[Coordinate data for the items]

* * * * * * * * *

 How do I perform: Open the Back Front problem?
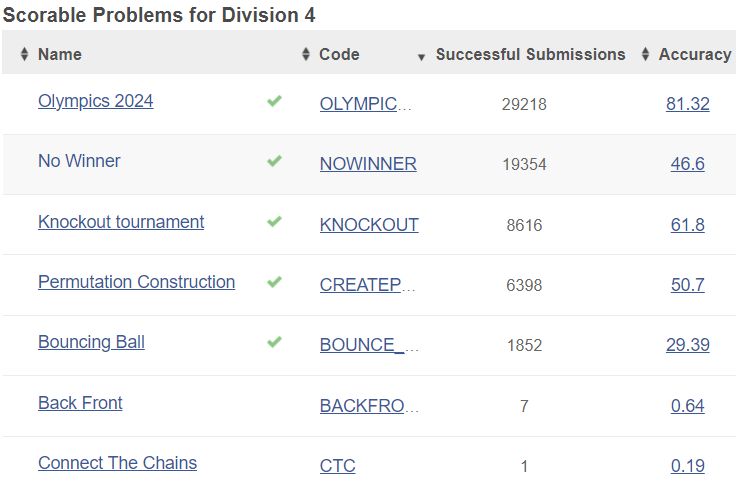(80, 403)
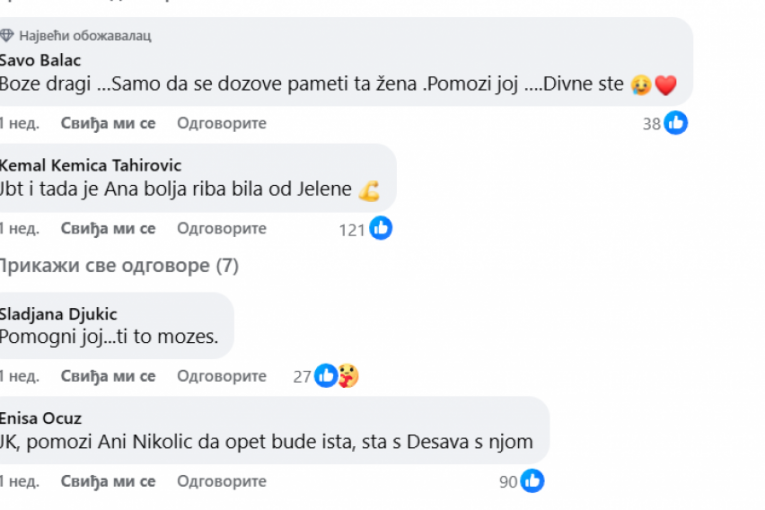765x510 pixels.
Task: Reply to Kemal Kemica Tahirovic's comment
Action: point(221,229)
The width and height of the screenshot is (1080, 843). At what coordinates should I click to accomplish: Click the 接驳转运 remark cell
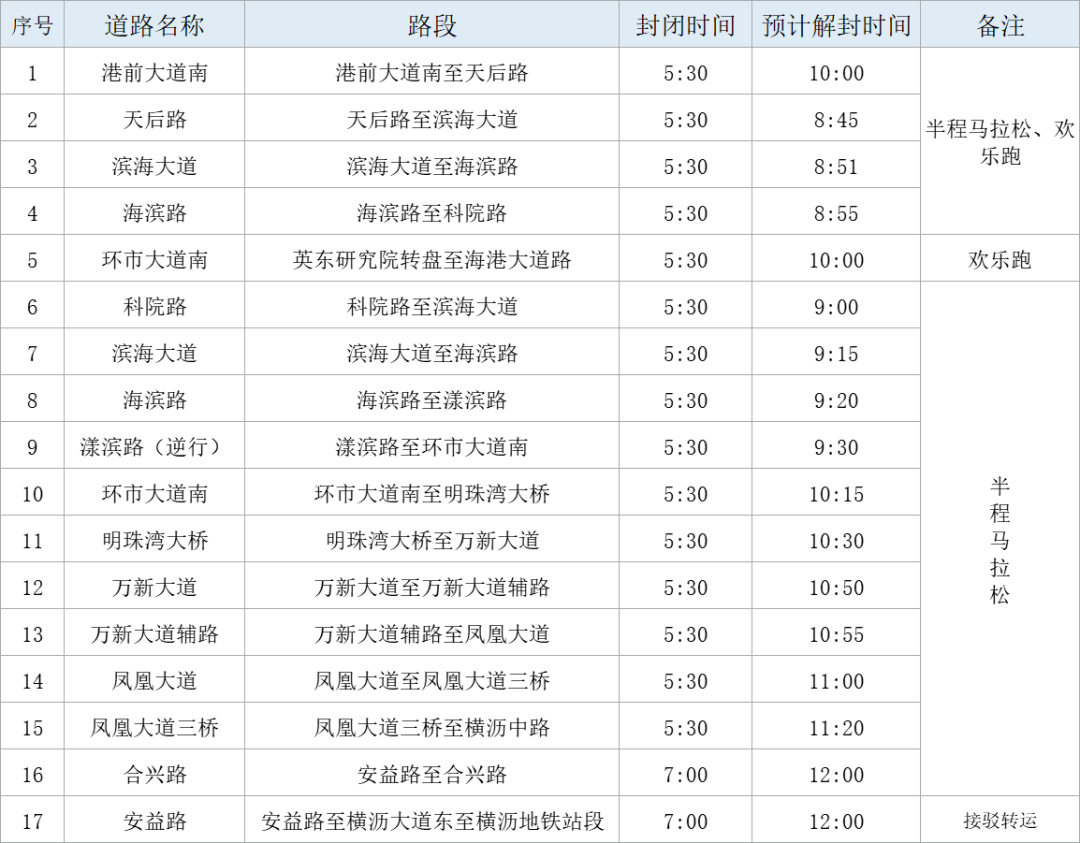pos(1000,822)
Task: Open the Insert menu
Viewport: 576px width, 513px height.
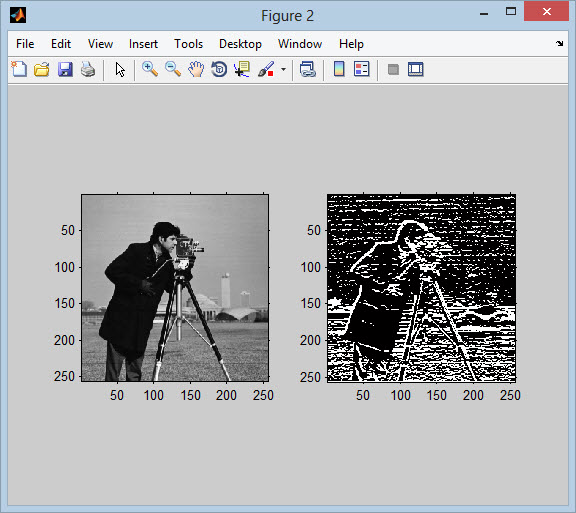Action: (143, 44)
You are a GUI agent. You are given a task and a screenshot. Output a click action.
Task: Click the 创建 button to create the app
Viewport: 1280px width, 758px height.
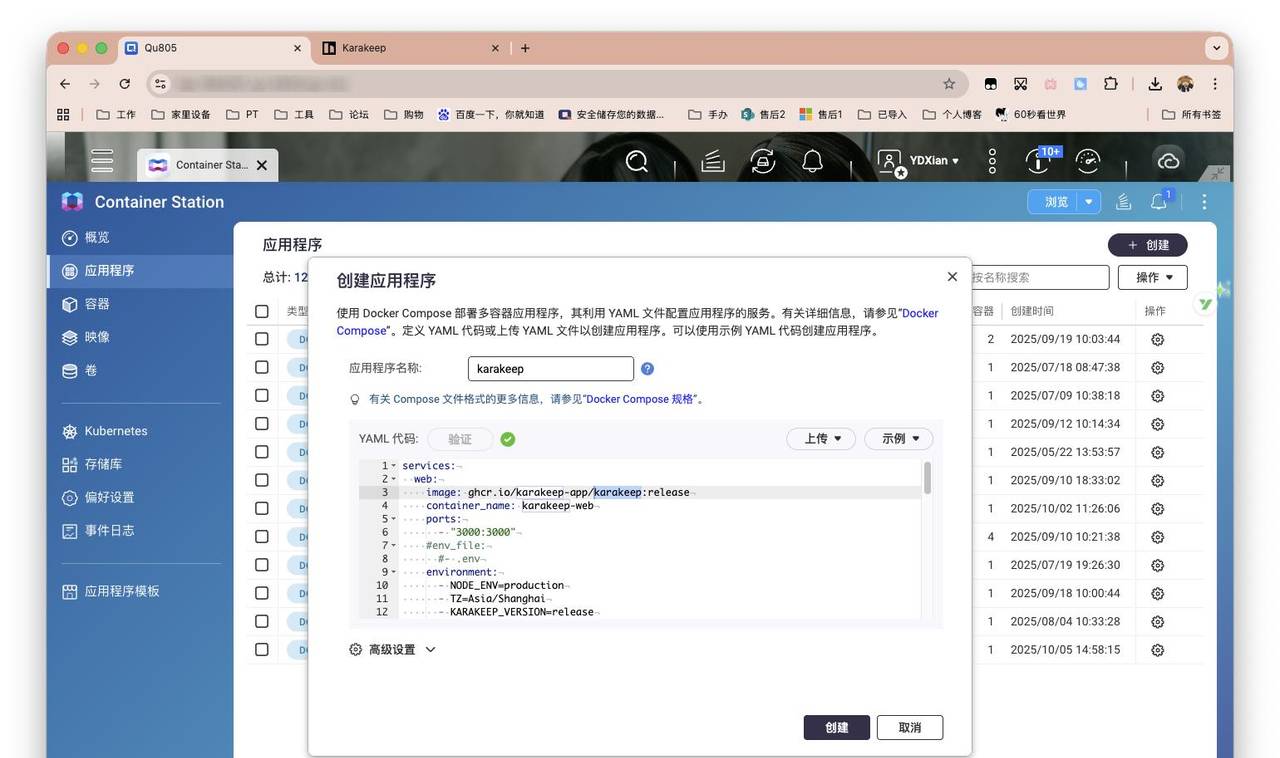[836, 727]
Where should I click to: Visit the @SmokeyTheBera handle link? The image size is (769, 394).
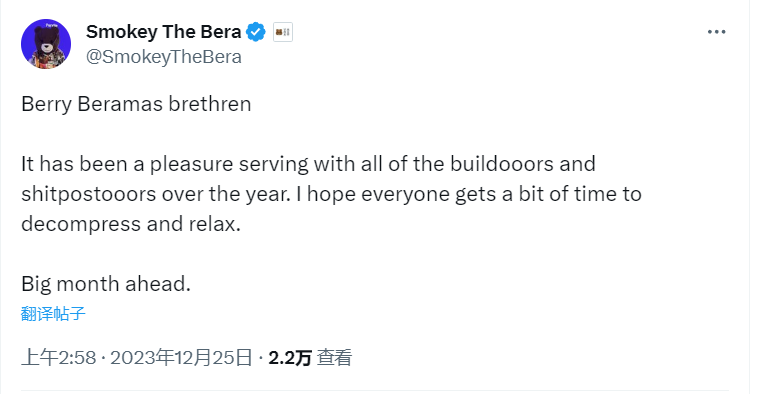coord(164,57)
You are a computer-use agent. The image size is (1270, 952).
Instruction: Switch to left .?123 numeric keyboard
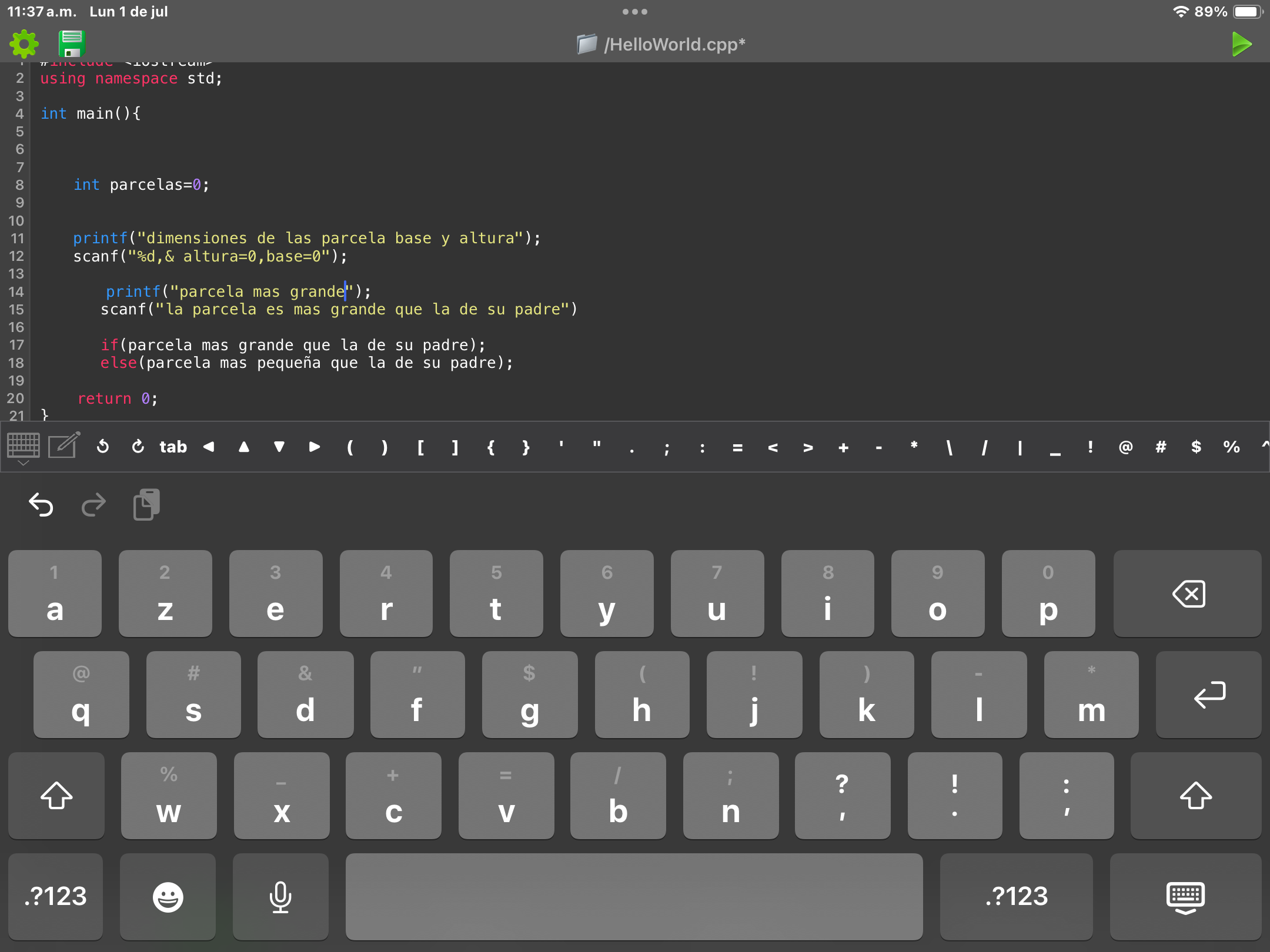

* * * * * * * * *

Copy out every item above word for word, leaving out the pictures.

*RESULT BELOW*.
 How do I perform: Open the Back Front problem?
(80, 403)
765x510 pixels.
Task: Reply to Kemal Kemica Tahirovic's comment
Action: point(221,229)
The width and height of the screenshot is (1080, 843). At what coordinates should I click to accomplish: Click the 接驳转运 remark cell
pos(1000,822)
Task: Open the Insert menu
Viewport: 576px width, 513px height.
Action: (143, 44)
You are a GUI agent. You are given a task and a screenshot. Output a click action.
Task: Click the 创建 button to create the app
Viewport: 1280px width, 758px height.
[836, 727]
Where should I click to: Visit the @SmokeyTheBera handle link? The image size is (769, 394).
coord(164,57)
You are a computer-use agent. The image size is (1270, 952).
Instruction: Switch to left .?123 numeric keyboard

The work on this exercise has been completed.